• **TASK PROMPT**:
From the line that includes "You are a computer-use agent." to the last line of the records that follow, copy every line exactly and nothing more, omitting pictures.

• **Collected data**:
..........

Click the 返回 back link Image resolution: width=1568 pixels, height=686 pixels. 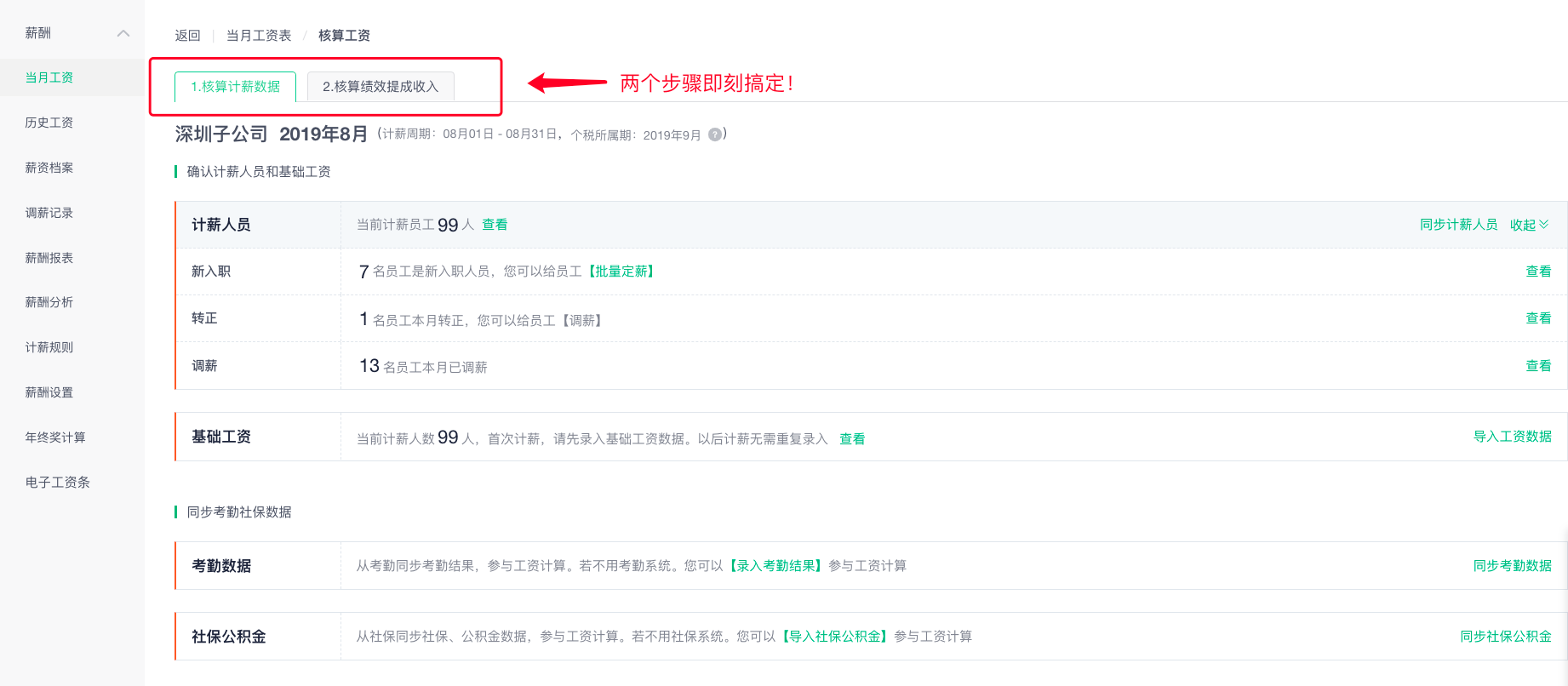[x=187, y=36]
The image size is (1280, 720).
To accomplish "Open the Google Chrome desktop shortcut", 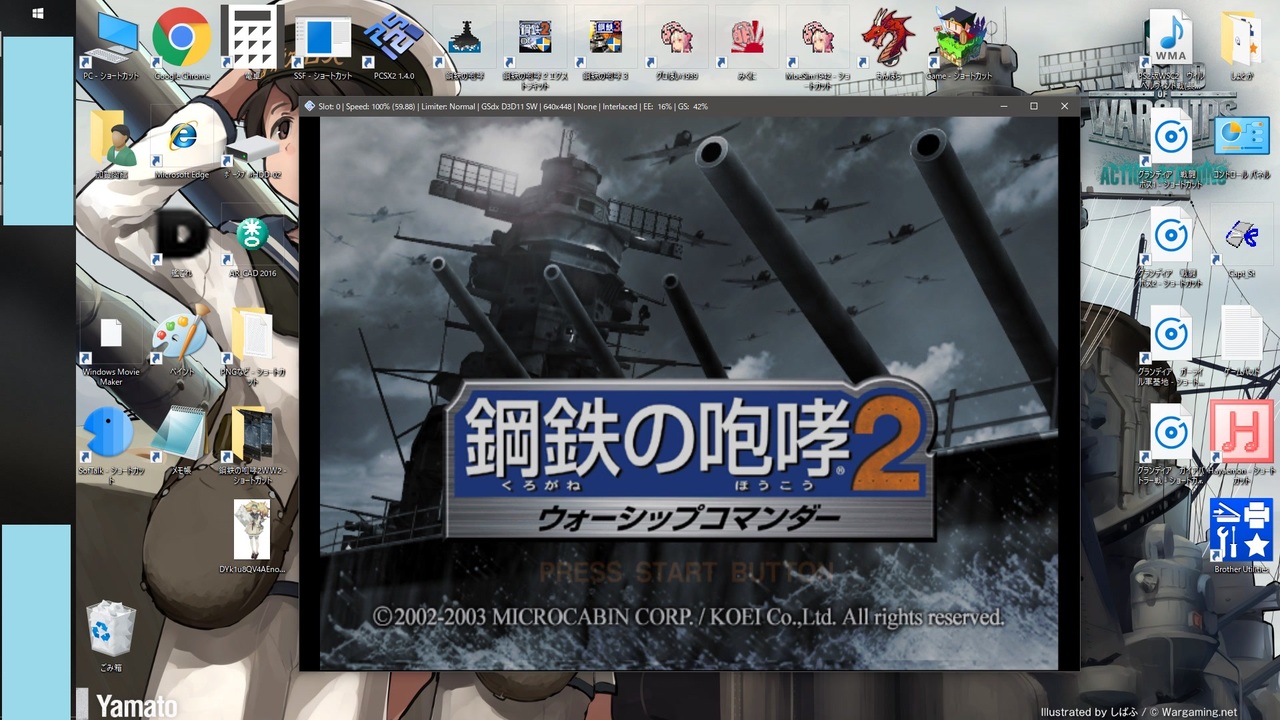I will [182, 38].
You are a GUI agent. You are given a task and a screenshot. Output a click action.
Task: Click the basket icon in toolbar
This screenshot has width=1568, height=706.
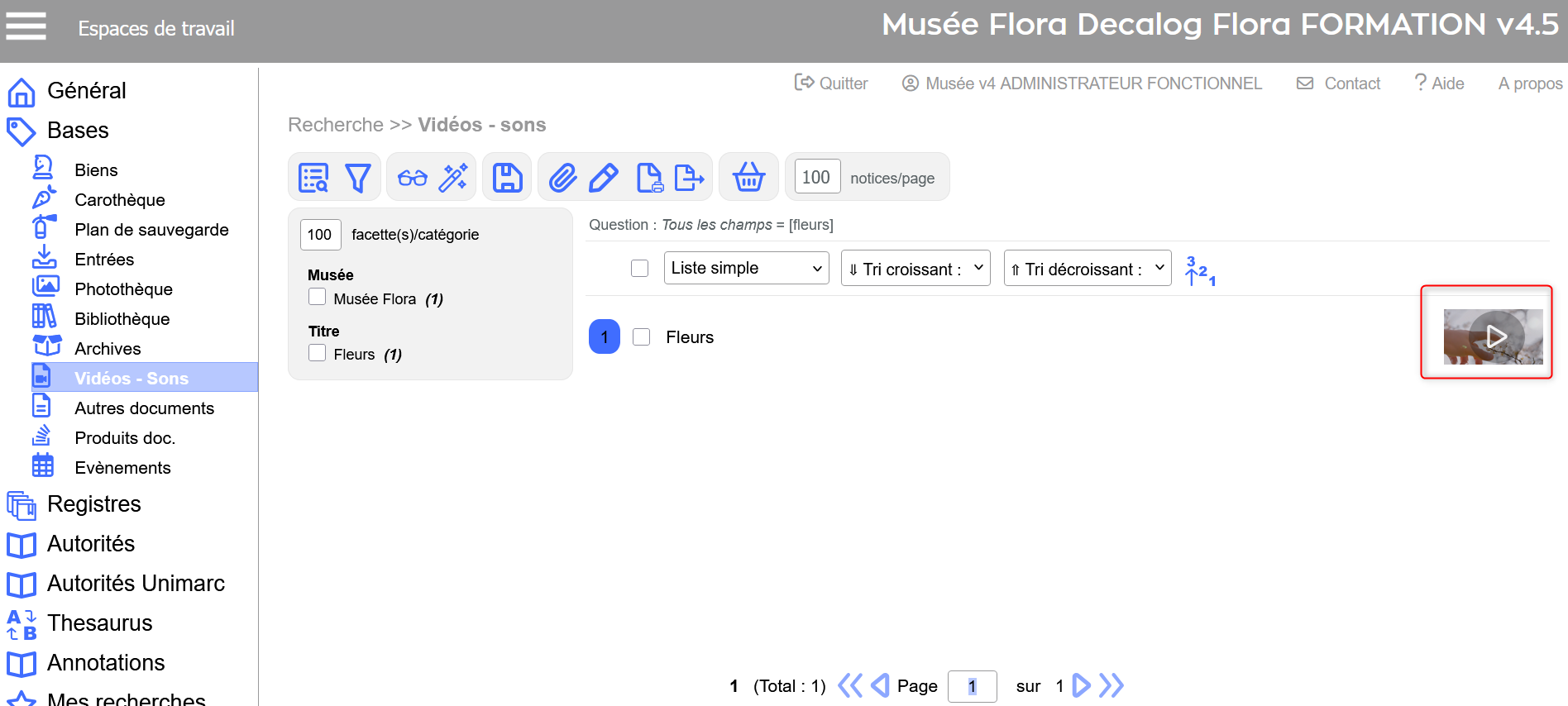[748, 177]
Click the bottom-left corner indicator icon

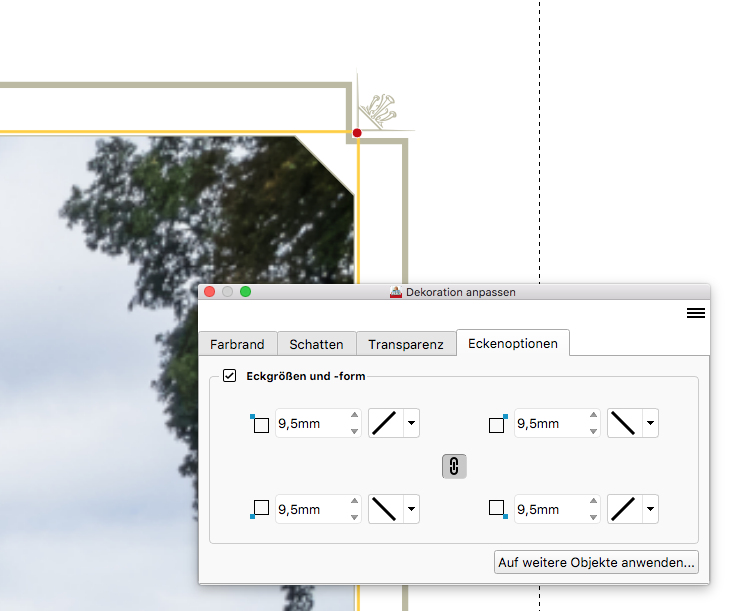coord(259,509)
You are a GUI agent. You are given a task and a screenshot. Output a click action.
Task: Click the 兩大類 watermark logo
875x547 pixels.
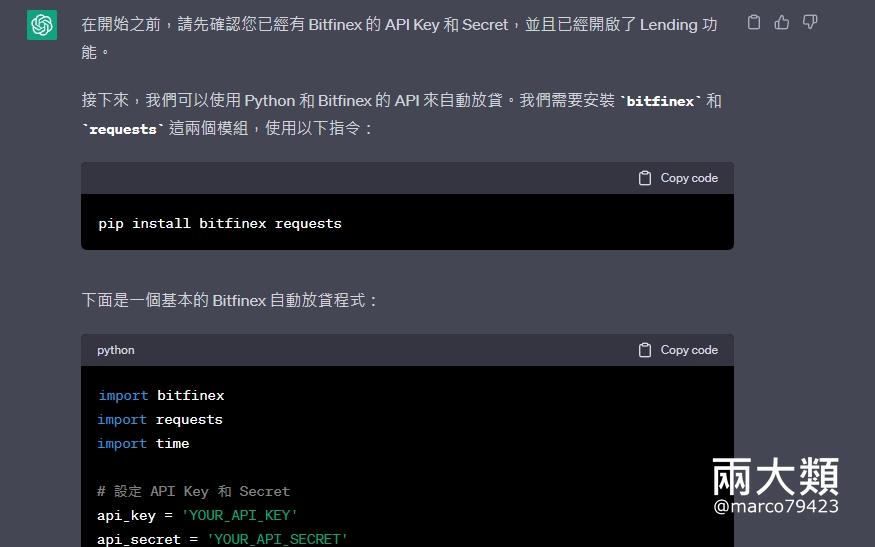776,477
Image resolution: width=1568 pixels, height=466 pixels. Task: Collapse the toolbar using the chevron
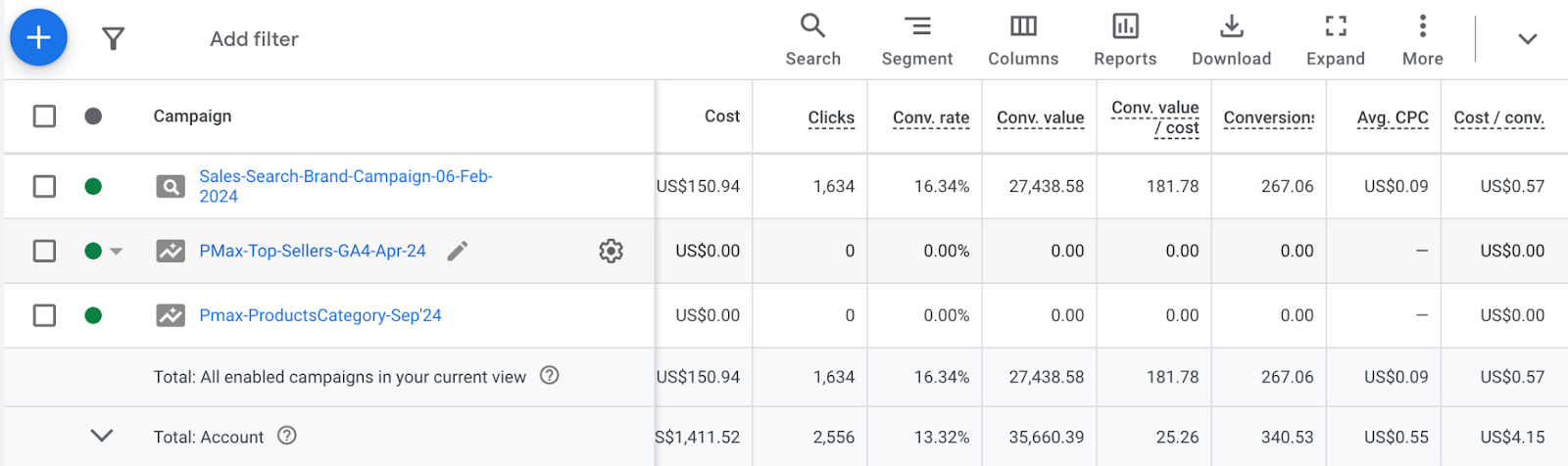point(1527,39)
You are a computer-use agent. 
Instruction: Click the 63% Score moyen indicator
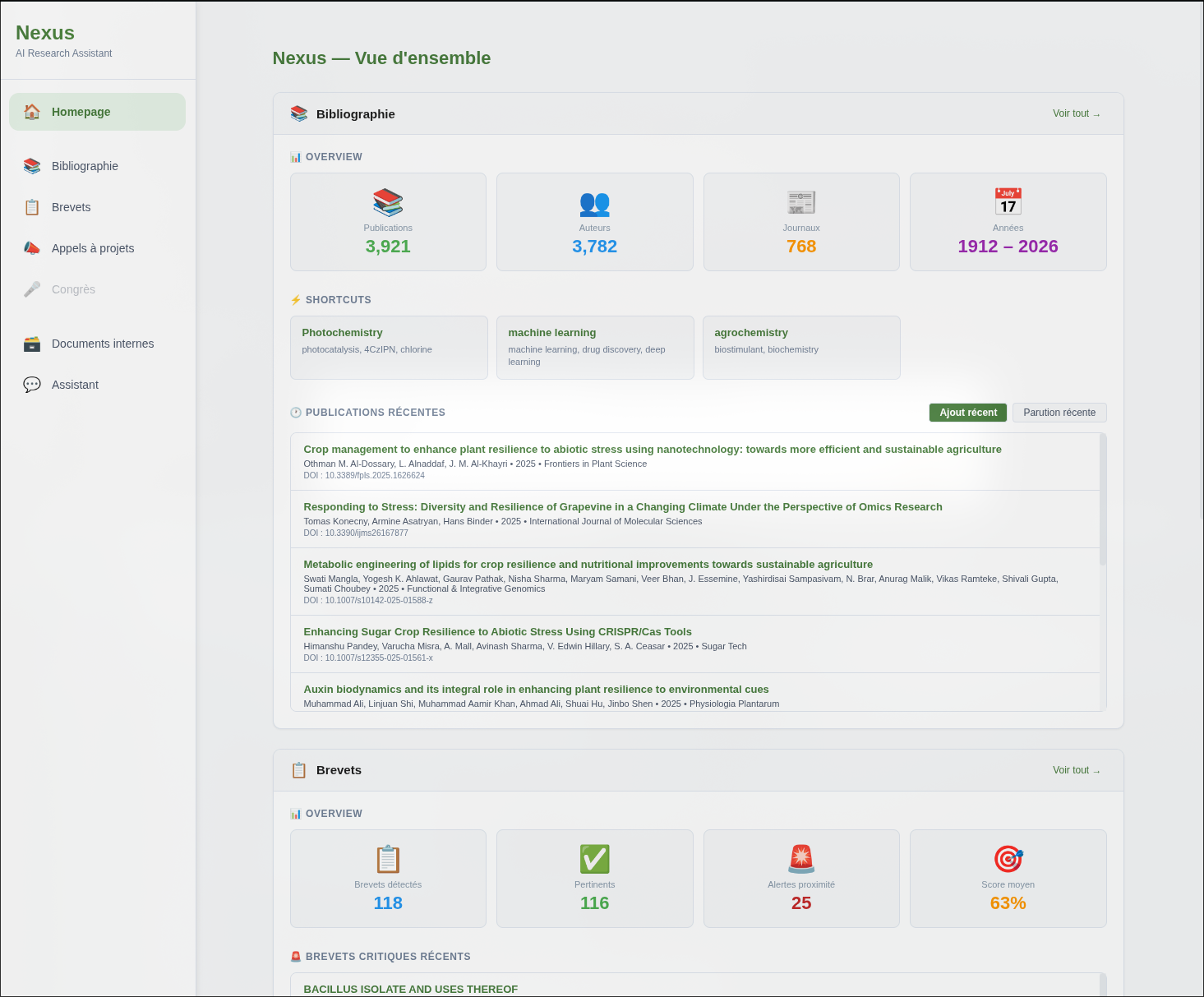(1008, 878)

..........

• **EXPECTED ANSWER**:
You are a computer-use agent. 
Instruction: Click the 63% Score moyen indicator
(1008, 878)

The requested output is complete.